Кто же напишет сатиру на вельмож из Управления культуры? Кто сочинит элегию на воцарение Виктора Черкесова на Петровской набережной? Кто, наконец, сложит оду «К 300-летию Санкт-Петербурга?» Как мы дошли до жизни такой, что у нас нету поэтов, даже придворных?

И зачем нужны эти скучные миллиарды, и вечно пляшущее начальство, и к чему течет Нева, и зажигаются вечером фонари, для чего идет снег, звонят колокола, и театры приглашают публику – если об этом некому написать стихи? Какой же мы тогда Петербург и что мы собираемся праздновать? То, что за восемьдесят годков сумели угробить все созданное за двести двадцать лет?

По моим сведениям, начальство меня читает. Я вам сейчас расскажу, как оно среагирует: начальство крякнет, отделит от сорока миллиардов один миллиончик и позовет поэта Андрея Вознесенского.

Андрей Вознесенский, невозмутимая восковая персона, умеющая имитировать любые формы стихосложения и мыслительного процесса, прибудет на юбилей города с запасом кошмарных пиджаков и строчек на отпущенную сумму.

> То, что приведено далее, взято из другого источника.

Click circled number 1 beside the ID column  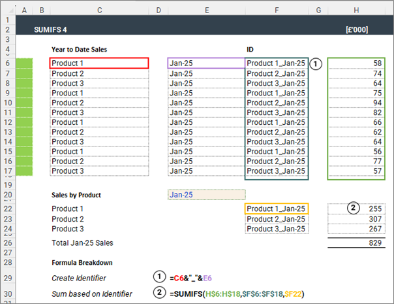point(316,64)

Торжественное заседание в Мариинском театре откроется чтением его поэмы о Петербурге и закроется песней Александра Розенбаума. Пронеси меня мимо, Господи.

март


P. S. А Девотченко из Германии сбежал, не сдюжил! Играет теперь в Александринке, в Малом драматическом. И поэты оживились…

Православная месть

Лучший вариант ответа России – США: не ругаться бесплодно, а затаиться. Это ставит в тупик прямолинейную Америку

Когда-то на евразийском континенте водилось могучее племя, известное под именем «русские православные». Они свободно переходили через Альпы, запросто могли в одиночку умять гуся или осетра, пели протяжные песни и называли своего царя «батюшкой». Племя вывелось, и его пищеварительные способности остались загадкой истории. Для «русских православных» Великий пост имел смысл – внутренности отдыхали и набирались сил для последующих пасхальных подвигов. Нам же, вырожденцам, без разницы, сколько ни отдыхай – ни на гуся, ни на осетра мы уже не взойдем. Песни нам поют тонюсенькими жидкими голосами какие-то доходяги, вместо царя-батюшки у нас бледный президент с хроническими тенями под глазами. Во время нынешнего Великого поста, когда положено предаваться смиренным и благочестивым размышлениям, нам устроили нескончаемую нервотрепку – то угон, то взрывы, то дипломатические скандалы.